Activity:
Copy out every record exactly.

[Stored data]
══════════
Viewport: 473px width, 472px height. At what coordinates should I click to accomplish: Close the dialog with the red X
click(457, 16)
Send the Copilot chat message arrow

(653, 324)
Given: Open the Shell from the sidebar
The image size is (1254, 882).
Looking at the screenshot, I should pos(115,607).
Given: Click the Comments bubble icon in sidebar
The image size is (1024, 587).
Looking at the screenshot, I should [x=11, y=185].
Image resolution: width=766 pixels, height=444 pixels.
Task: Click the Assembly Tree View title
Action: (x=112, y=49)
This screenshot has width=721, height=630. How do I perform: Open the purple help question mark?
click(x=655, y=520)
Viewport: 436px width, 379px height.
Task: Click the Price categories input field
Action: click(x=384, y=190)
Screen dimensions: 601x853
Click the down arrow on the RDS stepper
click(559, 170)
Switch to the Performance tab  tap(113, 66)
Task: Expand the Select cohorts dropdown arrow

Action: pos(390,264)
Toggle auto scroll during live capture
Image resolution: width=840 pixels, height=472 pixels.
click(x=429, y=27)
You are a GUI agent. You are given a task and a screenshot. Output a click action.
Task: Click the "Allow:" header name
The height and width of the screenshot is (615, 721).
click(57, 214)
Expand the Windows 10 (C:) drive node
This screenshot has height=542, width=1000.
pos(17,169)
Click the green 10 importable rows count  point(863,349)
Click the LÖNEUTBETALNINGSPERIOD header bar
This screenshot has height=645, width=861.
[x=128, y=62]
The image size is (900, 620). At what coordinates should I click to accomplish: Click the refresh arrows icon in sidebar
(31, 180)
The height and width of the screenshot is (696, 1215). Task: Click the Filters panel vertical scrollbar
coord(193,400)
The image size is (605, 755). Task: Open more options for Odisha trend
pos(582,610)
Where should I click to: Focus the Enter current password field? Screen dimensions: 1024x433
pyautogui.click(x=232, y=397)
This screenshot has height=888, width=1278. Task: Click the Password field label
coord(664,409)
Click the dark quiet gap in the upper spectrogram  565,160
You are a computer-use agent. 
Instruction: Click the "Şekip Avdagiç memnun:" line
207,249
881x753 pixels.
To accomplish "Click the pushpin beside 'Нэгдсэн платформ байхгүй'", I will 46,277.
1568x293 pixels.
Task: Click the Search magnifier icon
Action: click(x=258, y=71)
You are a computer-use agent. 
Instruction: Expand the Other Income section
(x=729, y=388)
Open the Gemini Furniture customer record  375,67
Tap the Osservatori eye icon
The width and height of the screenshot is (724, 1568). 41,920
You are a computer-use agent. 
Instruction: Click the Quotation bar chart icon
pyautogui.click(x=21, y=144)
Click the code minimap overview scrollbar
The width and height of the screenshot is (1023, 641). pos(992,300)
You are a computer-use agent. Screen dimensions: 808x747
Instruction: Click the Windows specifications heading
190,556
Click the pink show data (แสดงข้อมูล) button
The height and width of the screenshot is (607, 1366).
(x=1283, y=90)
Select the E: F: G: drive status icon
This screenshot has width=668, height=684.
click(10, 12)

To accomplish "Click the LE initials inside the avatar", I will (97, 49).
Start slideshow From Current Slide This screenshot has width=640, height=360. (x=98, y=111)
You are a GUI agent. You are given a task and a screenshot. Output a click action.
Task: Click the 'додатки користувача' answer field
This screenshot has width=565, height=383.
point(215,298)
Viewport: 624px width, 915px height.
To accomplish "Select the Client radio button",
══════════
Result of this exercise:
Viewport: 473px width, 472px height. At what coordinates should I click to accomplish: Close the dialog with the red X
click(457, 16)
Send the Copilot chat message arrow

(653, 324)
Given: Open the Shell from the sidebar
The image size is (1254, 882).
Looking at the screenshot, I should pos(115,607).
Given: Click the Comments bubble icon in sidebar
The image size is (1024, 587).
Looking at the screenshot, I should [x=11, y=185].
Image resolution: width=766 pixels, height=444 pixels.
Task: Click the Assembly Tree View title
Action: (x=112, y=49)
This screenshot has width=721, height=630. How do I perform: Open the purple help question mark?
click(x=655, y=520)
Viewport: 436px width, 379px height.
Task: Click the Price categories input field
Action: click(x=384, y=190)
Screen dimensions: 601x853
Click the down arrow on the RDS stepper
click(559, 170)
Switch to the Performance tab  tap(113, 66)
Task: Expand the Select cohorts dropdown arrow

Action: pos(390,264)
Toggle auto scroll during live capture
Image resolution: width=840 pixels, height=472 pixels.
click(x=429, y=27)
You are a GUI agent. You are given a task and a screenshot. Output a click action.
Task: Click the "Allow:" header name
The height and width of the screenshot is (615, 721).
click(57, 214)
Expand the Windows 10 (C:) drive node
This screenshot has height=542, width=1000.
pos(17,169)
Click the green 10 importable rows count  point(863,349)
Click the LÖNEUTBETALNINGSPERIOD header bar
This screenshot has height=645, width=861.
[x=128, y=62]
The image size is (900, 620). At what coordinates should I click to accomplish: Click the refresh arrows icon in sidebar
(31, 180)
The height and width of the screenshot is (696, 1215). Task: Click the Filters panel vertical scrollbar
coord(193,400)
The image size is (605, 755). Task: Open more options for Odisha trend
pos(582,610)
Where should I click to: Focus the Enter current password field? Screen dimensions: 1024x433
pyautogui.click(x=232, y=397)
This screenshot has height=888, width=1278. Task: Click the Password field label
coord(664,409)
Click the dark quiet gap in the upper spectrogram  565,160
You are a computer-use agent. 
Instruction: Click the "Şekip Avdagiç memnun:" line
207,249
881x753 pixels.
To accomplish "Click the pushpin beside 'Нэгдсэн платформ байхгүй'", I will 46,277.
1568x293 pixels.
Task: Click the Search magnifier icon
Action: click(x=258, y=71)
You are a computer-use agent. 
Instruction: Expand the Other Income section
(x=729, y=388)
Open the Gemini Furniture customer record  375,67
Tap the Osservatori eye icon
The width and height of the screenshot is (724, 1568). 41,920
You are a computer-use agent. 
Instruction: Click the Quotation bar chart icon
pyautogui.click(x=21, y=144)
Click the code minimap overview scrollbar
The width and height of the screenshot is (1023, 641). pos(992,300)
You are a computer-use agent. Screen dimensions: 808x747
Instruction: Click the Windows specifications heading
190,556
Click the pink show data (แสดงข้อมูล) button
The height and width of the screenshot is (607, 1366).
(x=1283, y=90)
Select the E: F: G: drive status icon
This screenshot has width=668, height=684.
click(10, 12)

To accomplish "Click the LE initials inside the avatar", I will (97, 49).
Start slideshow From Current Slide This screenshot has width=640, height=360. (x=98, y=111)
You are a GUI agent. You are given a task and a screenshot. Output a click action.
Task: Click the 'додатки користувача' answer field
This screenshot has width=565, height=383.
point(215,298)
Viewport: 624px width, 915px height.
To accomplish "Select the Client radio button",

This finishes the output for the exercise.